What does Acts chapter 11 mean?Acts 11 continues the story of how the good news about Jesus came to the Gentiles and how the work of the apostle Paul begins. It's a difficult transition. Hundreds of years before, the Jewish exiles in Babylon had managed to return with their religion and cultural identity mostly intact. Since that time, their land had seen several foreign rulers, including Antiochus Epiphanes who tried to destroy Judaism and all Jewish culture. He banned observance of their religion and sacrificed unclean animals on their altar. This led to the Maccabean revolt and renewed passion for keeping the Jewish law—especially the parts that included separation from Gentiles.
In Acts 11:1–18, Peter recounts to the church leaders in Jerusalem the events of Acts 10. God led Peter to a Gentile in Caesarea Maritima, a devout God-follower, who was ready to hear the news about salvation through Jesus. Peter had barely gotten started explaining to the man and his houseful of guests about Jesus when the Holy Spirit fell on the Gentiles. Seeing no other option, Peter had them baptized into the church. The church leaders accept Peter's account and the witnesses of the six men with him. In the next few years (Acts 15:1–35), the church leaders will have to figure out exactly what it means to worship with Gentiles.
Acts 11:19–26 gives the account of even more Gentiles coming to faith. When Saul persecuted the church in Jerusalem, the Jesus-followers fled (Acts 8:1–4). Many of them took the story of Jesus with them. Some Jews from Cyprus, an island south of modern-day Turkey, and Cyrene, in Libya, shared the way of salvation with Gentiles in Syrian Antioch, a major city near the Mediterranean coast where Syria meets Turkey. When the leaders of the church in Jerusalem hear, they send Barnabas to find out more. He realizes that many Gentiles do have faith in Christ—so many he needs help to teach them. Tarsus, where the disciples sent Saul after he'd come to faith and others were seeking to kill him (Acts 9:26–30), is just west of Antioch. Barnabas sends for Saul, and Saul's work among the Gentiles begins.
Acts 11:27–30 seems like an unrelated addition, at first.

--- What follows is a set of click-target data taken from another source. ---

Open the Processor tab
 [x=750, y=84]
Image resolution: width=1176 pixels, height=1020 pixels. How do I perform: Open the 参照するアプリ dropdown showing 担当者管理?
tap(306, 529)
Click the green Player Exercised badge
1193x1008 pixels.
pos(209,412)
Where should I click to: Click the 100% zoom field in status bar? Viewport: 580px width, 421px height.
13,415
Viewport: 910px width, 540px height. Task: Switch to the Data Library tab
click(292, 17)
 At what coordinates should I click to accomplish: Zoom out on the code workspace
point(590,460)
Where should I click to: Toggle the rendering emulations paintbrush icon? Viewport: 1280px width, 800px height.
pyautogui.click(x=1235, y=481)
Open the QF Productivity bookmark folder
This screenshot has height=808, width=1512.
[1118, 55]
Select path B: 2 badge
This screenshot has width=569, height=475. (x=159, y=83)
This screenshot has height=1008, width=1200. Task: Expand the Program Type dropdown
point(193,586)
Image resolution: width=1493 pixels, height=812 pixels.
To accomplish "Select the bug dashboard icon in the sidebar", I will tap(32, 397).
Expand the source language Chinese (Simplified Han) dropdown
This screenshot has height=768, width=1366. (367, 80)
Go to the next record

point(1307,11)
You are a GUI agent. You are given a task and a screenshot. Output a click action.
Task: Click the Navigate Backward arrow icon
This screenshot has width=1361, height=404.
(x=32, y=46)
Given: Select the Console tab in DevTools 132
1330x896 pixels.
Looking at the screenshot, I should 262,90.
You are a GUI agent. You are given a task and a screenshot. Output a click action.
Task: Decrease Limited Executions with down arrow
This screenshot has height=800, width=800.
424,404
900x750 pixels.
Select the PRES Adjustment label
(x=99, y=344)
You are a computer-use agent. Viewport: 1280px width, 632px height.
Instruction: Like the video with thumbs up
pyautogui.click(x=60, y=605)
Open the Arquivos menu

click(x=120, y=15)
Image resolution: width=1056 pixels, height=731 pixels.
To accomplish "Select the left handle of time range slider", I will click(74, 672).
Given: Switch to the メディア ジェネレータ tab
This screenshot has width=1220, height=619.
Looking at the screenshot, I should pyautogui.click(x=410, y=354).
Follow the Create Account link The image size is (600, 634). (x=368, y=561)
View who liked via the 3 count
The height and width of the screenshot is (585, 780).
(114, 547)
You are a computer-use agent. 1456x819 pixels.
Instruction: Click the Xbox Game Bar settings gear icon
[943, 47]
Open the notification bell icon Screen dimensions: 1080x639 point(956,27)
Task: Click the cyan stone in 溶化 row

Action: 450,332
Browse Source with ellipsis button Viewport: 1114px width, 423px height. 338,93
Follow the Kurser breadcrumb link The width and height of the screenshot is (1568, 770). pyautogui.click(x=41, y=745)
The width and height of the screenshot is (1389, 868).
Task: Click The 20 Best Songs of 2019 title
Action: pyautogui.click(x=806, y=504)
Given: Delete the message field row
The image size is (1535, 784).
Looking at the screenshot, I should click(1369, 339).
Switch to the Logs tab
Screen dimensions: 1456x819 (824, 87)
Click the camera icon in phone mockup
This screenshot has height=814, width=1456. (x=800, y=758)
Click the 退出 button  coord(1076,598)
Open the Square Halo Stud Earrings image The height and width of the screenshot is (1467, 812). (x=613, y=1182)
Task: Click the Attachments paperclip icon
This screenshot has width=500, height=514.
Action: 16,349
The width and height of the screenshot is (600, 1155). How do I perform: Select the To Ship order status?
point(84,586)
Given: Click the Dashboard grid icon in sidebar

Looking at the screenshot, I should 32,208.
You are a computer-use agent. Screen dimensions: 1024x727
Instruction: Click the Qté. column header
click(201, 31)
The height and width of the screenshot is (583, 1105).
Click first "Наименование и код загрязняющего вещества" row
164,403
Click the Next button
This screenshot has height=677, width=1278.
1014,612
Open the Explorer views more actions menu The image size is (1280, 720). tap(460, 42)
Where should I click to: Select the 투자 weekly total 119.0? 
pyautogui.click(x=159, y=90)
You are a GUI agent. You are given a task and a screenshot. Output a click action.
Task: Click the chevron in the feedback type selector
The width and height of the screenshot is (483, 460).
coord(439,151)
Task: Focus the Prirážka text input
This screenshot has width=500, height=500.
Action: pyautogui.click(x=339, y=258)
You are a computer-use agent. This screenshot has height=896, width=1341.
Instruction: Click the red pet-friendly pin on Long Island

Agabus, a prophet, travels from Jerusalem to Syrian Antioch and tells the young church there will be a major famine. The church in Antioch determines to support the church in Jerusalem. The story is more relevant than it appears. The chapter largely gives the origin story of Paul's ministry. In many of the churches he traveled to, he exhorted the people to raise funds for the originating church in Jerusalem. Not only did the Jesus-followers in Jerusalem face this famine, the members had already sold what they had (Acts 4:32–37), and the church leaders no longer worked their trades as they once had. This little story tells us why even though Paul worked to support himself if doing so helped spread the gospel (2 Corinthians 11:7–9), he often exhorted the churches to raise money for the church in Jerusalem (Romans 15:25–28; 2 Corinthians 8:1–6).
Acts 11 is the beginning of the transition of attention from the disciples, particularly Peter, to Paul. In Acts 12, James the brother of John is killed: the first of the twelve disciples to be martyred and the only one to have his death recorded in Scripture (Acts 12:1–2). Peter is arrested and an angel frees him (Acts 12:3–19) and Herod Agrippa I dies because he accepts worship appropriate only for God (Acts 12:20–25). From Acts 13 on, Peter is mentioned only once more, reiterating the story of the conversion of the Gentiles in Caesarea Maritima at a hearing requested by Barnabas and Paul (Acts 15:7–11). The rest of the book of Acts records Paul's evangelism to the Gentiles.